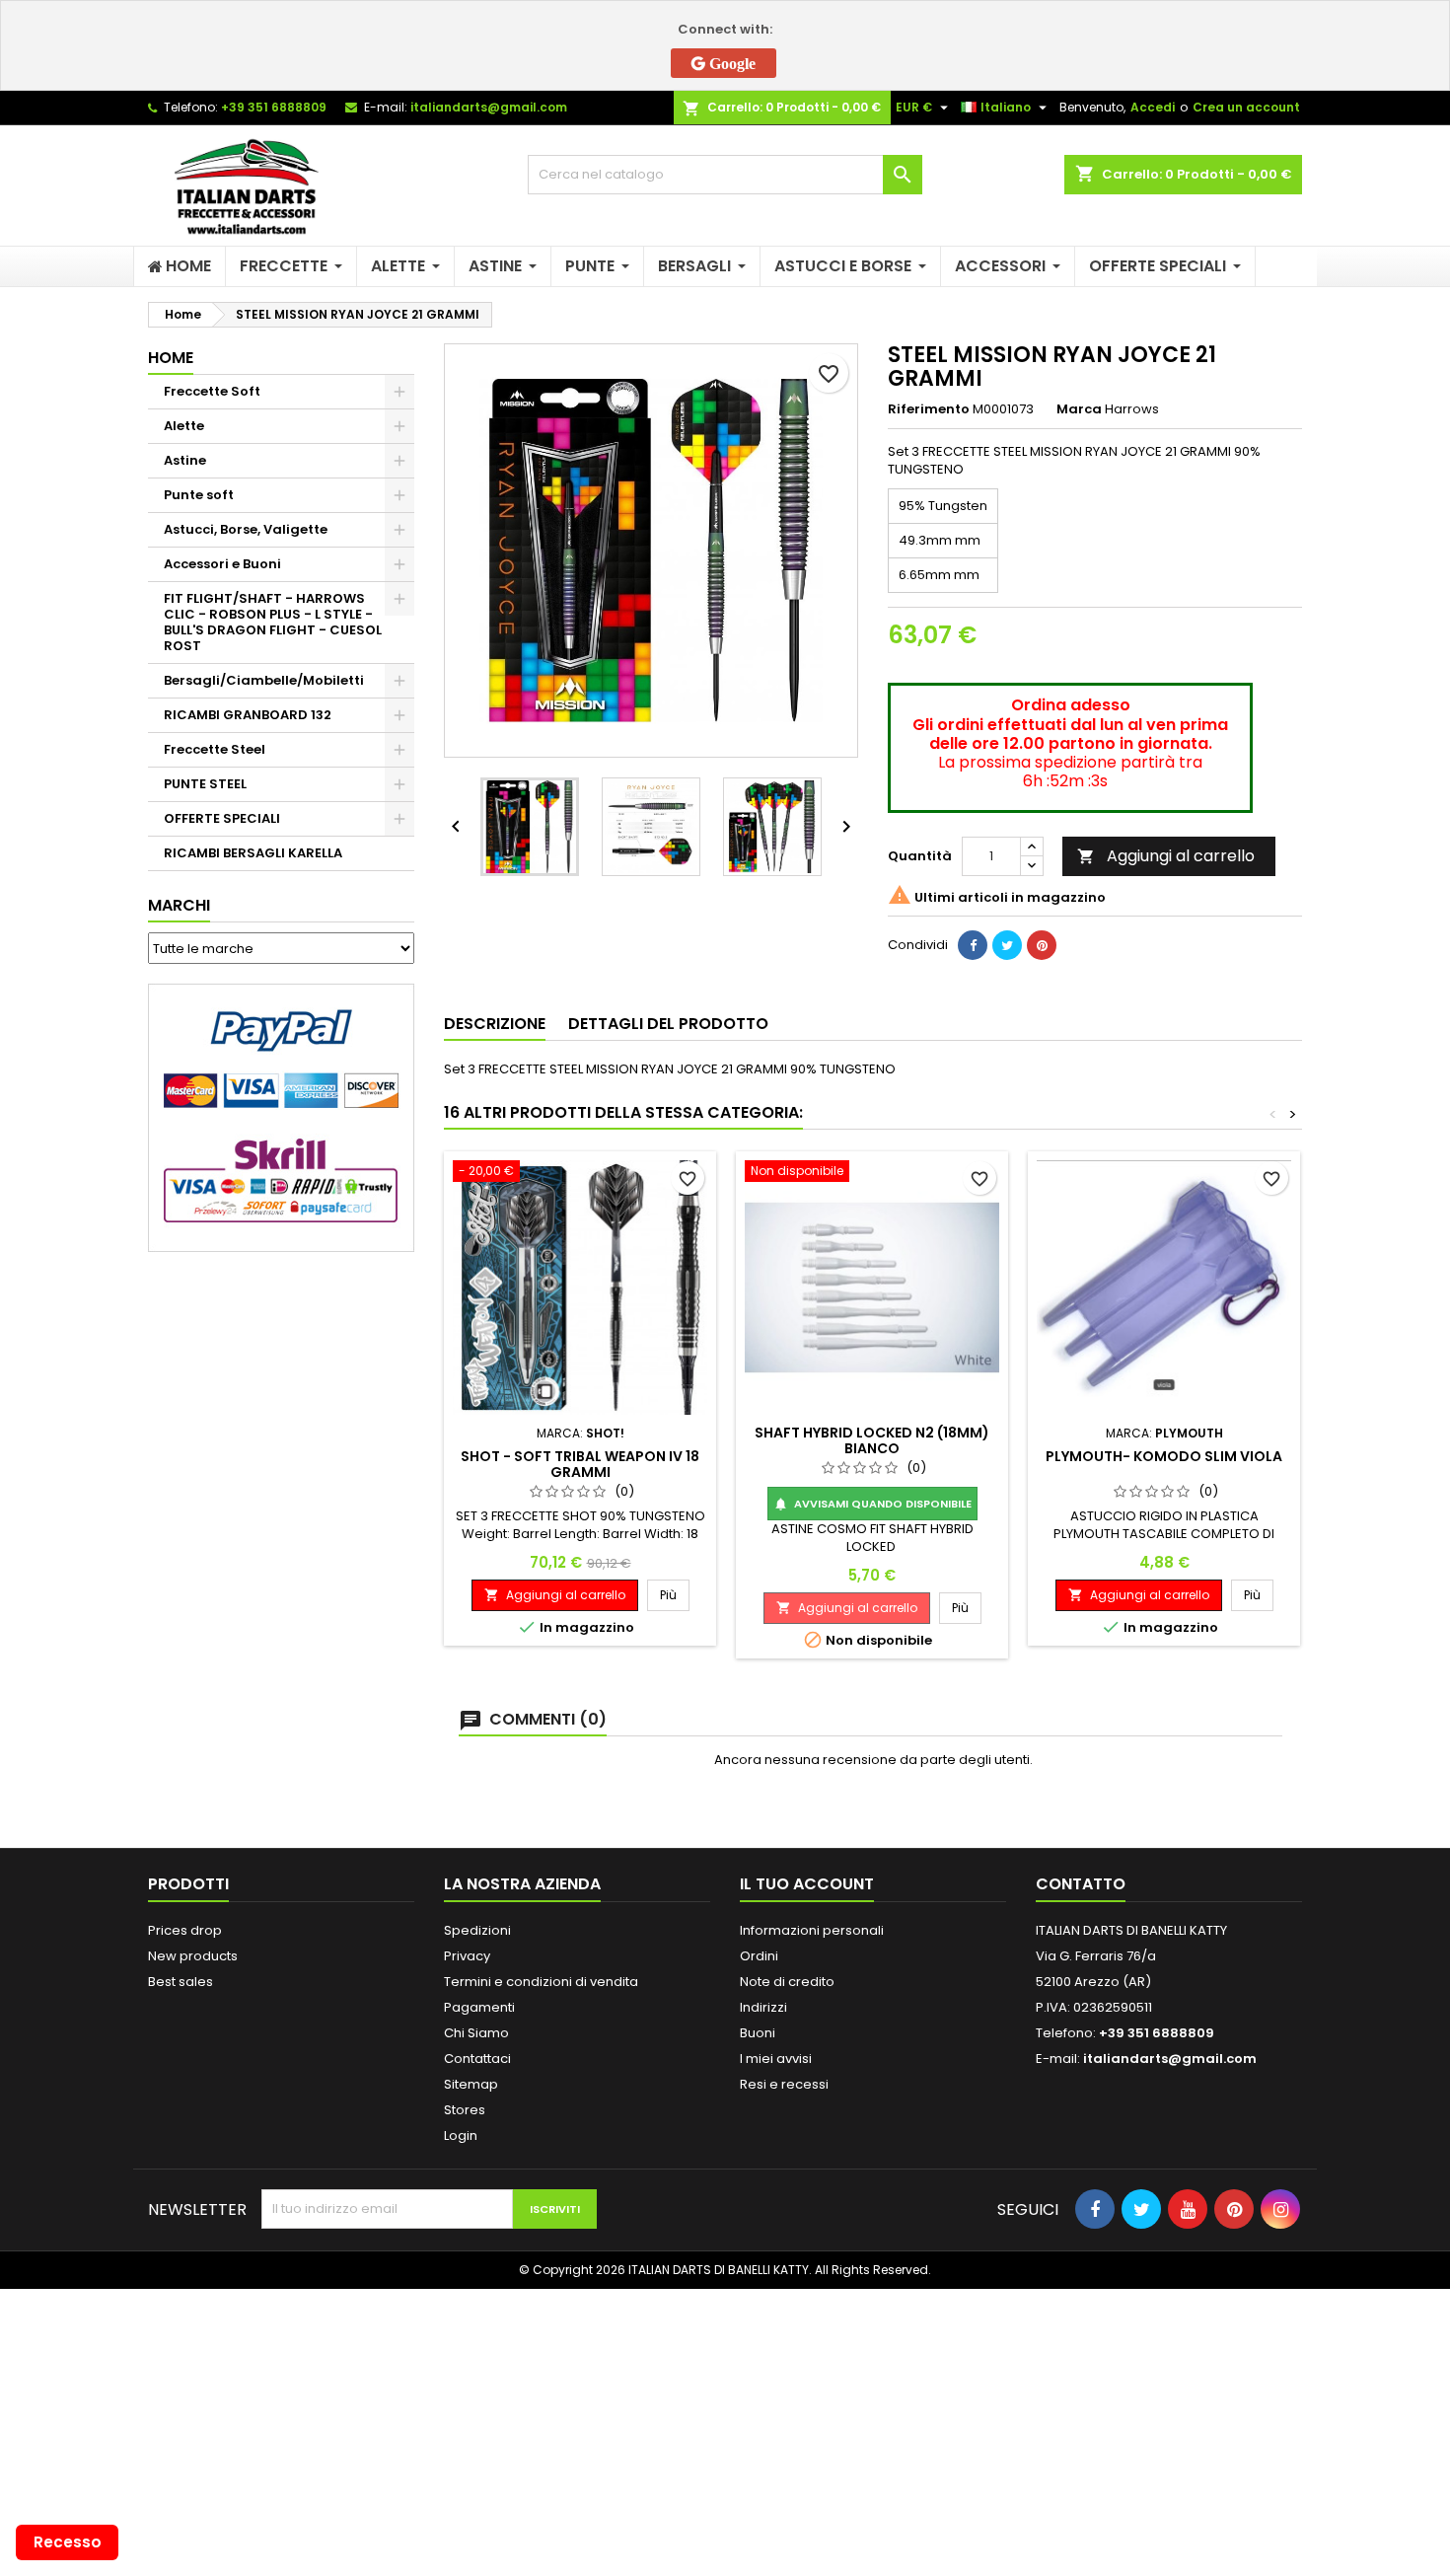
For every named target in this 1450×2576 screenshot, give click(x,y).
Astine (185, 460)
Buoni (757, 2033)
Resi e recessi (784, 2084)
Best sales (180, 1981)
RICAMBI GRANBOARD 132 (247, 714)
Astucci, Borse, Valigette (245, 529)
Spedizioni (477, 1930)
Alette (184, 425)
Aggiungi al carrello (1166, 856)
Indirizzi (763, 2007)
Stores (464, 2109)
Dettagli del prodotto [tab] (668, 1023)
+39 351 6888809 (273, 107)
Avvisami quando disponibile (872, 1503)
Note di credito (787, 1981)
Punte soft (199, 494)
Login (460, 2135)
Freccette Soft (212, 391)
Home (170, 357)
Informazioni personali (812, 1930)
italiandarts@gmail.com (488, 107)
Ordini (759, 1956)
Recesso (68, 2542)
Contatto (1080, 1884)
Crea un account (1246, 107)
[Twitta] (1007, 945)
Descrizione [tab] (494, 1023)
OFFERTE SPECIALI (222, 818)
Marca (1079, 409)
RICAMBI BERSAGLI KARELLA (253, 853)
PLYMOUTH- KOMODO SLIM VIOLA (1164, 1456)
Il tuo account (807, 1884)
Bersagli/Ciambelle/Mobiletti (264, 680)
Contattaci (477, 2058)
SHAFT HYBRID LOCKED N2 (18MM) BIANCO (872, 1440)
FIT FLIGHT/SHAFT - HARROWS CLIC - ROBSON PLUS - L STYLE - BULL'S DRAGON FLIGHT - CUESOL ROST (273, 622)
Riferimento (929, 409)
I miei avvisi (776, 2058)
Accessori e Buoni (222, 563)
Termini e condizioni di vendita (541, 1981)
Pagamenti (479, 2007)
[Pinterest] (1041, 945)
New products (193, 1956)
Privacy (467, 1956)
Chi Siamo (476, 2033)
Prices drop (185, 1930)
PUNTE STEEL (205, 783)
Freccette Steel (214, 749)
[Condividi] (972, 945)
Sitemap (471, 2084)
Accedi (1152, 107)
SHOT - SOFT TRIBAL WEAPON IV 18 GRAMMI (580, 1464)
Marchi (179, 905)
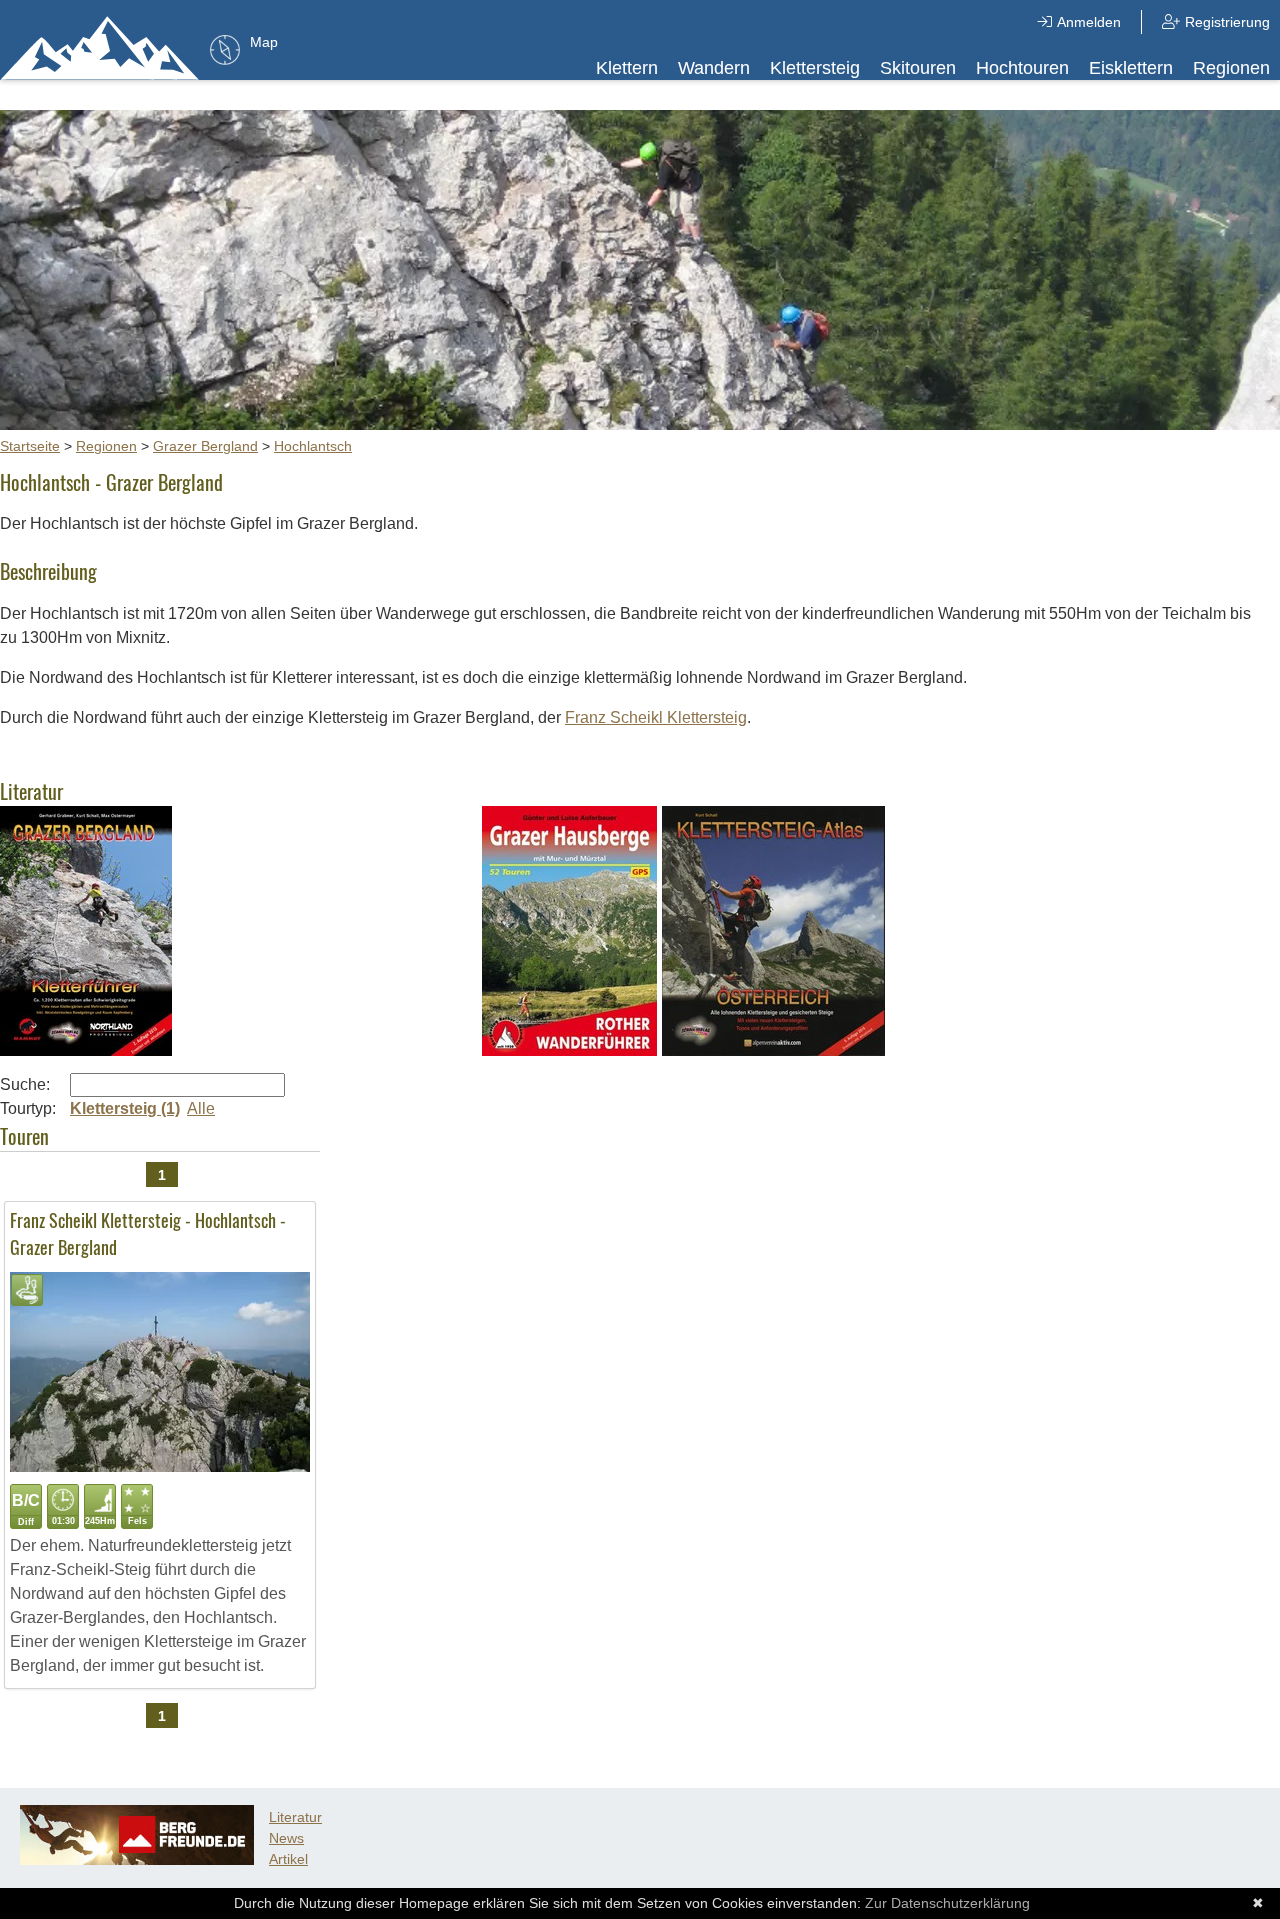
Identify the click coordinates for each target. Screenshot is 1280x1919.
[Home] (100, 47)
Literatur (295, 1817)
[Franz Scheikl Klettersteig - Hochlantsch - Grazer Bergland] (160, 1466)
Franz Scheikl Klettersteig (656, 717)
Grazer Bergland (205, 446)
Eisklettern (1131, 68)
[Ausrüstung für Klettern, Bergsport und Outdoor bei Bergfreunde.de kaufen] (137, 1860)
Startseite (30, 446)
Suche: (25, 1084)
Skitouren (918, 68)
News (286, 1838)
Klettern (627, 68)
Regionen (1231, 68)
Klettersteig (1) (125, 1108)
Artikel (288, 1859)
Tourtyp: (28, 1108)
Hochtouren (1022, 68)
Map (264, 42)
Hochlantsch (313, 446)
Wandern (714, 68)
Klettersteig (815, 68)
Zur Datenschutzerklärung (947, 1903)
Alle (201, 1108)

_WHAT IS REQUIRED_
What is needed is an exact retyping of the lines from the start of the data through the line with "Pagamenti (479, 2007)", with both end lines kept and every picture left out.

_OUTPUT FOR THIS EXERCISE_
For every named target in this 1450×2576 screenshot, give click(x,y).
Astine (185, 460)
Buoni (757, 2033)
Resi e recessi (784, 2084)
Best sales (180, 1981)
RICAMBI GRANBOARD 132 (247, 714)
Astucci, Borse, Valigette (245, 529)
Spedizioni (477, 1930)
Alette (184, 425)
Aggiungi al carrello (1166, 856)
Indirizzi (763, 2007)
Stores (464, 2109)
Dettagli del prodotto [tab] (668, 1023)
+39 351 6888809 (273, 107)
Avvisami quando disponibile (872, 1503)
Note di credito (787, 1981)
Punte soft (199, 494)
Login (460, 2135)
Freccette Soft (212, 391)
Home (170, 357)
Informazioni personali (812, 1930)
italiandarts@gmail.com (488, 107)
Ordini (759, 1956)
Recesso (68, 2542)
Contatto (1080, 1884)
Crea un account (1246, 107)
[Twitta] (1007, 945)
Descrizione [tab] (494, 1023)
OFFERTE SPECIALI (222, 818)
Marca (1079, 409)
RICAMBI BERSAGLI KARELLA (253, 853)
PLYMOUTH- KOMODO SLIM VIOLA (1164, 1456)
Il tuo account (807, 1884)
Bersagli/Ciambelle/Mobiletti (264, 680)
Contattaci (477, 2058)
SHAFT HYBRID LOCKED N2 (18MM) BIANCO (872, 1440)
FIT FLIGHT/SHAFT - HARROWS CLIC - ROBSON PLUS - L STYLE - BULL'S DRAGON FLIGHT - CUESOL ROST (273, 622)
Riferimento (929, 409)
I miei avvisi (776, 2058)
Accessori e Buoni (222, 563)
Termini e condizioni di vendita (541, 1981)
Pagamenti (479, 2007)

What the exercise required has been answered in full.